Word for word, give the entries back.
BEGIN
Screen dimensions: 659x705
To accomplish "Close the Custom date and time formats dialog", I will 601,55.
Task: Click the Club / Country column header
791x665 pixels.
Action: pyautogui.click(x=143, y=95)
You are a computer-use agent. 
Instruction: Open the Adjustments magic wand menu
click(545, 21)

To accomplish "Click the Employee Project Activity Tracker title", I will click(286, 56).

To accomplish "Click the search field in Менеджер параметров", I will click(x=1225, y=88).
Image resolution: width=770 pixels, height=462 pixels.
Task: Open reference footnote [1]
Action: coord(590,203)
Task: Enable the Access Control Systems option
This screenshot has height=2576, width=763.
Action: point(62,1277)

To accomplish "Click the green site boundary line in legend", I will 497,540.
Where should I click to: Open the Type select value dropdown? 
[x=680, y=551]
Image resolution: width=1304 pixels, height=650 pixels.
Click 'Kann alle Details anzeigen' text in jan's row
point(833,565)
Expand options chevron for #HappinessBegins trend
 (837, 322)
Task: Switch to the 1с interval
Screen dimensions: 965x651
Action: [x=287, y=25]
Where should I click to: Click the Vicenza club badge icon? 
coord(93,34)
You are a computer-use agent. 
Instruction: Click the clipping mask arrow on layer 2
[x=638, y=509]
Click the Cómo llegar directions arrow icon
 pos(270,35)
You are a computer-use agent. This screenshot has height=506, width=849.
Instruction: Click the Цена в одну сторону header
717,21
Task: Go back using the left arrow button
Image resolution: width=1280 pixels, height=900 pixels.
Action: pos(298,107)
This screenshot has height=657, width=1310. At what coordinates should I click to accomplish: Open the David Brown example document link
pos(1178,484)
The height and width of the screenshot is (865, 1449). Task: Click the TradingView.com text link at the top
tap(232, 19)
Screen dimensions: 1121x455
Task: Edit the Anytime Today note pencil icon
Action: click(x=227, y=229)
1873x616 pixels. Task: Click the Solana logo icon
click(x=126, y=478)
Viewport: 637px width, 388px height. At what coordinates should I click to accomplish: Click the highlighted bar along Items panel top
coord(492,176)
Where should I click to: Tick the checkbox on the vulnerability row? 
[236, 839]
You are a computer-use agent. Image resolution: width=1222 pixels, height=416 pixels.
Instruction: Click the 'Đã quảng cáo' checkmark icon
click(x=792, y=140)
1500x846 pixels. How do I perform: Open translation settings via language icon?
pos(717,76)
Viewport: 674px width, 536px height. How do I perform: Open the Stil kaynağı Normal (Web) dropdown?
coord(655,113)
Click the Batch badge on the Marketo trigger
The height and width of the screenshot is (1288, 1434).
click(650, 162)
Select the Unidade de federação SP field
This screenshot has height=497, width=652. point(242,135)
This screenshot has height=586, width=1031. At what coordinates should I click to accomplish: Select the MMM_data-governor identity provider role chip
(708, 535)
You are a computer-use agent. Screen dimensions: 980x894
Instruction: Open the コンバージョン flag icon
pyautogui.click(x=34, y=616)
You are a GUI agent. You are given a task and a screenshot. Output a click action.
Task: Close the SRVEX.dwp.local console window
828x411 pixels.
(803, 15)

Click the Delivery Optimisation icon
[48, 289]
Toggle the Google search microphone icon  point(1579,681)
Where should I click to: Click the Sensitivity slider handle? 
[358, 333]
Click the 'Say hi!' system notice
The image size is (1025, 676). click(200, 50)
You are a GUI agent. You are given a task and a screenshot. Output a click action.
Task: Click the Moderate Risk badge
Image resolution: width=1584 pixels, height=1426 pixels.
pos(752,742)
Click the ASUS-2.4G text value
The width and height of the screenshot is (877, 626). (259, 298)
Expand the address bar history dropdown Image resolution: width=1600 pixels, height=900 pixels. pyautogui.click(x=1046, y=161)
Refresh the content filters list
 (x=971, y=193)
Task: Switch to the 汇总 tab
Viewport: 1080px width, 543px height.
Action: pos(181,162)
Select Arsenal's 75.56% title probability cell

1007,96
END
• **Output of the exercise**
Screen dimensions: 659x705
To accomplish "Close the Custom date and time formats dialog", I will 601,55.
Task: Click the Club / Country column header
791x665 pixels.
Action: pyautogui.click(x=143, y=95)
You are a computer-use agent. 
Instruction: Open the Adjustments magic wand menu
click(545, 21)

To accomplish "Click the Employee Project Activity Tracker title", I will click(286, 56).

To accomplish "Click the search field in Менеджер параметров", I will click(x=1225, y=88).
Image resolution: width=770 pixels, height=462 pixels.
Task: Open reference footnote [1]
Action: coord(590,203)
Task: Enable the Access Control Systems option
This screenshot has height=2576, width=763.
Action: point(62,1277)

To accomplish "Click the green site boundary line in legend", I will 497,540.
Where should I click to: Open the Type select value dropdown? 
[x=680, y=551]
Image resolution: width=1304 pixels, height=650 pixels.
Click 'Kann alle Details anzeigen' text in jan's row
point(833,565)
Expand options chevron for #HappinessBegins trend
 (837, 322)
Task: Switch to the 1с interval
Screen dimensions: 965x651
Action: [x=287, y=25]
Where should I click to: Click the Vicenza club badge icon? 
coord(93,34)
You are a computer-use agent. 
Instruction: Click the clipping mask arrow on layer 2
[x=638, y=509]
Click the Cómo llegar directions arrow icon
 pos(270,35)
You are a computer-use agent. This screenshot has height=506, width=849.
Instruction: Click the Цена в одну сторону header
717,21
Task: Go back using the left arrow button
Image resolution: width=1280 pixels, height=900 pixels.
Action: pos(298,107)
This screenshot has height=657, width=1310. At what coordinates should I click to accomplish: Open the David Brown example document link
pos(1178,484)
The height and width of the screenshot is (865, 1449). Task: Click the TradingView.com text link at the top
tap(232, 19)
Screen dimensions: 1121x455
Task: Edit the Anytime Today note pencil icon
Action: click(x=227, y=229)
1873x616 pixels. Task: Click the Solana logo icon
click(x=126, y=478)
Viewport: 637px width, 388px height. At what coordinates should I click to accomplish: Click the highlighted bar along Items panel top
coord(492,176)
Where should I click to: Tick the checkbox on the vulnerability row? 
[236, 839]
You are a computer-use agent. Image resolution: width=1222 pixels, height=416 pixels.
Instruction: Click the 'Đã quảng cáo' checkmark icon
click(x=792, y=140)
1500x846 pixels. How do I perform: Open translation settings via language icon?
pos(717,76)
Viewport: 674px width, 536px height. How do I perform: Open the Stil kaynağı Normal (Web) dropdown?
coord(655,113)
Click the Batch badge on the Marketo trigger
The height and width of the screenshot is (1288, 1434).
click(650, 162)
Select the Unidade de federação SP field
This screenshot has height=497, width=652. point(242,135)
This screenshot has height=586, width=1031. At what coordinates should I click to accomplish: Select the MMM_data-governor identity provider role chip
(708, 535)
You are a computer-use agent. Screen dimensions: 980x894
Instruction: Open the コンバージョン flag icon
pyautogui.click(x=34, y=616)
You are a GUI agent. You are given a task and a screenshot. Output a click action.
Task: Close the SRVEX.dwp.local console window
828x411 pixels.
(803, 15)

Click the Delivery Optimisation icon
[48, 289]
Toggle the Google search microphone icon  point(1579,681)
Where should I click to: Click the Sensitivity slider handle? 
[358, 333]
Click the 'Say hi!' system notice
The image size is (1025, 676). click(200, 50)
You are a GUI agent. You are given a task and a screenshot. Output a click action.
Task: Click the Moderate Risk badge
Image resolution: width=1584 pixels, height=1426 pixels.
pos(752,742)
Click the ASUS-2.4G text value
The width and height of the screenshot is (877, 626). (259, 298)
Expand the address bar history dropdown Image resolution: width=1600 pixels, height=900 pixels. pyautogui.click(x=1046, y=161)
Refresh the content filters list
 (x=971, y=193)
Task: Switch to the 汇总 tab
Viewport: 1080px width, 543px height.
Action: pos(181,162)
Select Arsenal's 75.56% title probability cell

1007,96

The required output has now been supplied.